John Kolenda: We have a lot of data on broker experience, and the typical tipping point whether a broker succeeds or not is around the six- to nine-month mark. One thing we do know is that if they survive nine months, it dramatically increases their chance of remaining in the industry, and if they get past 12 months, then it’s nearly guaranteed they will stay. At the end of the day, [new brokers] need to understand it’s not some PAYG job where someone will sit and read you through the policy manual. It’s a highly complex business where, if you really have the fortitude and motivation to want to succeed, you probably will.

The big four have all recently improved their broker commissions. Could we see more movement there as banks chase more business?

Mark Haron: Some of the key things have been getting NAB and CBA over the line on first-year commissions, and that was pretty much the gap that was missing. What we’ll see going forward will be banks using short-term commission incentives in certain periods, along with very good pricing, to grow their portfolio when they need to. I think we’ll see that happen for interim times, one or two months, when a bank says, ‘Shit, our numbers are down – let’s get some adjustments’. But in terms of the overall commission structure, I don’t think we’ll see any significant changes to the base level of commissions right now.

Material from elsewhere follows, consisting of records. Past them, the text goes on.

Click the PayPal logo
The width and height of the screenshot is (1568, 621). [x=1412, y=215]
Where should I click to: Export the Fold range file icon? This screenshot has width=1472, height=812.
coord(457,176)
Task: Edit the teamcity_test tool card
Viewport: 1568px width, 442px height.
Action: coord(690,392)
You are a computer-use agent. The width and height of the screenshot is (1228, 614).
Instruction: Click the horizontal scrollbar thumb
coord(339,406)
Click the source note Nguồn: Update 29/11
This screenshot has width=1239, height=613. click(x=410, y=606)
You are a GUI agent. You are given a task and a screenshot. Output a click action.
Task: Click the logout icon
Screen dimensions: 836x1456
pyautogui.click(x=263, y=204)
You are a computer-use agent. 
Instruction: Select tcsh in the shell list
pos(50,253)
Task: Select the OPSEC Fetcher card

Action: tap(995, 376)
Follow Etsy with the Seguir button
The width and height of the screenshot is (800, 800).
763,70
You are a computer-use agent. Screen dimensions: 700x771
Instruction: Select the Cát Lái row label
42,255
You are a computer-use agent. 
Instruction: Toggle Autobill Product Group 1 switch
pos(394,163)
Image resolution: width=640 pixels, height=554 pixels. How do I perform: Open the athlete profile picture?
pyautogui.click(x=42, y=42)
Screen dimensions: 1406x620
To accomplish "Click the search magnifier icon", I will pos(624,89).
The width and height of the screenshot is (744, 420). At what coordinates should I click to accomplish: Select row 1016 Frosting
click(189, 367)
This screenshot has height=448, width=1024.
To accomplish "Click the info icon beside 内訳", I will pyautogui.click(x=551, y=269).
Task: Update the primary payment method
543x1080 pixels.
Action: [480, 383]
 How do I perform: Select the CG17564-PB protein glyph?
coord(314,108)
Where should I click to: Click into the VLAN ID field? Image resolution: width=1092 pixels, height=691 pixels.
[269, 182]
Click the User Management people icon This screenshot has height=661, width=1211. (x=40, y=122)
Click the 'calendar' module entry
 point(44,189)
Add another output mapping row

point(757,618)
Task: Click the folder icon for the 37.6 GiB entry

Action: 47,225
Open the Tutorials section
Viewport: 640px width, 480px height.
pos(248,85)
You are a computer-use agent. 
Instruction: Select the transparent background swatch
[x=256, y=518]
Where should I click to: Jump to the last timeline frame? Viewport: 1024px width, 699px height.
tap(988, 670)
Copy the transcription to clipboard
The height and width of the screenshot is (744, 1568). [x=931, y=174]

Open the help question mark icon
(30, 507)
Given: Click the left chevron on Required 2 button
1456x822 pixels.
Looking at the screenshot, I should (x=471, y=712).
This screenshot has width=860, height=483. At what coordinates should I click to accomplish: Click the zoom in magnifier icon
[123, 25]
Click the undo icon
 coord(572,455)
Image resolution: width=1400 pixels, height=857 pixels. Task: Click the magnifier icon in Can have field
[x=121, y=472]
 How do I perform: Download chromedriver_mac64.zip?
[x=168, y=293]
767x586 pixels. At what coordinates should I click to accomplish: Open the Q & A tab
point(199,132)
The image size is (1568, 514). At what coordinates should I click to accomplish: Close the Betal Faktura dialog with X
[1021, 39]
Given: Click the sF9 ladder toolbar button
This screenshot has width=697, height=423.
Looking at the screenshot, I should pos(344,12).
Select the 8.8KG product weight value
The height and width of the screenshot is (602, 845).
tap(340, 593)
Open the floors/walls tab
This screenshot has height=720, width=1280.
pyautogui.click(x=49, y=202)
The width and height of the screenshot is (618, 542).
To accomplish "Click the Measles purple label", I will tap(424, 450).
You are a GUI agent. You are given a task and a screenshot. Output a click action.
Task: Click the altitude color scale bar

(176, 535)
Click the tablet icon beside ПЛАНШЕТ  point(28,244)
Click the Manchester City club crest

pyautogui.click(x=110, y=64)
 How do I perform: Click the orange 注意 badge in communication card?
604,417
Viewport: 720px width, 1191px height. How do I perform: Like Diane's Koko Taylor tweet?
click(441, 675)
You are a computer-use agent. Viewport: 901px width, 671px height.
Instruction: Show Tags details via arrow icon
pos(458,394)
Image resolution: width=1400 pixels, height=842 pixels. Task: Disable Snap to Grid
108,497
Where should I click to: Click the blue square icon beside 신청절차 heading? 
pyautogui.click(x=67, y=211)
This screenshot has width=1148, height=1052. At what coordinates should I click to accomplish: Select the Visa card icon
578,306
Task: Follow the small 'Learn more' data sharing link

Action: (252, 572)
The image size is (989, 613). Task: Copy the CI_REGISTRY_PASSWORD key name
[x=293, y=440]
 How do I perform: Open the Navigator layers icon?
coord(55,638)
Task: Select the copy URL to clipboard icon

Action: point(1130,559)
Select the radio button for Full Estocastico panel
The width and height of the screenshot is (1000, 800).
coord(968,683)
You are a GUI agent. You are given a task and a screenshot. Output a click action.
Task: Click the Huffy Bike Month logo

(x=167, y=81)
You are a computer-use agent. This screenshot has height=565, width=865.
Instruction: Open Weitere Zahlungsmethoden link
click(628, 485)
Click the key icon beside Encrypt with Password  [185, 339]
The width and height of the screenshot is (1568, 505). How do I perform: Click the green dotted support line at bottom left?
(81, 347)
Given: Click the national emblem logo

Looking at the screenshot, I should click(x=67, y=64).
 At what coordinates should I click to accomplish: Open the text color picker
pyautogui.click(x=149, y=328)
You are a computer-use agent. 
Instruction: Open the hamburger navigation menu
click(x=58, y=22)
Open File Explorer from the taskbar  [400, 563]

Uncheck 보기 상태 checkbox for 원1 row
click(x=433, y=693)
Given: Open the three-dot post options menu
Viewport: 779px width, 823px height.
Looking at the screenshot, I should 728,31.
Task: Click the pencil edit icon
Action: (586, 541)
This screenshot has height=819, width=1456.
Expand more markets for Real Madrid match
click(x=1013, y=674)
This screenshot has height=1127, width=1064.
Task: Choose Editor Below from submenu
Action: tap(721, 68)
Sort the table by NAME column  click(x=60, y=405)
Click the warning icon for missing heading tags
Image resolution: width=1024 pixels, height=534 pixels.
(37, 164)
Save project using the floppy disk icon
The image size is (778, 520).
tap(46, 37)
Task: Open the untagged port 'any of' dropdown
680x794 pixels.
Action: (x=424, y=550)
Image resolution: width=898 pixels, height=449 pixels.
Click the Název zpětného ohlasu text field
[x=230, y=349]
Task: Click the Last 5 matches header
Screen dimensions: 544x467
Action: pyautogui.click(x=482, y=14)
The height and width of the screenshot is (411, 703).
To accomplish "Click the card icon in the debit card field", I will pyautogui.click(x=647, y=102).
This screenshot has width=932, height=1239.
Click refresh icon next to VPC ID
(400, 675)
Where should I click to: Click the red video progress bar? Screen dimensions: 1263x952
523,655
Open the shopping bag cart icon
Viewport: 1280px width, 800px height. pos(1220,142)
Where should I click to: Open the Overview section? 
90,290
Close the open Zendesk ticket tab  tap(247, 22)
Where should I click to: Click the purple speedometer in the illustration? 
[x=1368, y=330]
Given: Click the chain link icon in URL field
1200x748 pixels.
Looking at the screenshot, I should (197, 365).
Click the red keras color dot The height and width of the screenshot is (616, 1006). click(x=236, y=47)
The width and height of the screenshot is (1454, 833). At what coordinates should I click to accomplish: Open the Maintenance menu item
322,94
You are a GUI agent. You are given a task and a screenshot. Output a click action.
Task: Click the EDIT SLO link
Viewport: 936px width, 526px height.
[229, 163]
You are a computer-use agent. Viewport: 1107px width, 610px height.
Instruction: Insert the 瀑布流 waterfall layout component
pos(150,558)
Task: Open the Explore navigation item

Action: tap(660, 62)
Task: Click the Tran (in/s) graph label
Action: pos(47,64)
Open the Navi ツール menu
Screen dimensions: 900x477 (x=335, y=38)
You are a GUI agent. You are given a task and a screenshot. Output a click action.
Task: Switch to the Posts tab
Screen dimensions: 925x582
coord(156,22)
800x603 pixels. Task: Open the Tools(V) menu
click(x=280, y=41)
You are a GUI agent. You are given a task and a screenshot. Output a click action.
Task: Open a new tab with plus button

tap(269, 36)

Tim Brown: Lenders will always use commissions to try and win market share for a period of time, but that’s a game you can only play for a short period. What I would like to see is the Australian Office of Financial Management make our regionals more competitive, give them the same opportunities that the four majors have. For me, that would improve competition by miles. For the Financial Services Inquiry to say competition is fine is absolute rubbish, because that’s in the good times – it’s in the bad times that they need to worry.

Vaughan Fowler: I think commissions are reasonably stable. Sure, some lenders might make slight changes here and there, but not enough to change how our industry operates. At the end of the day, a broker’s going to make more money by selling an extra loan than they are by getting a small increase in the commission.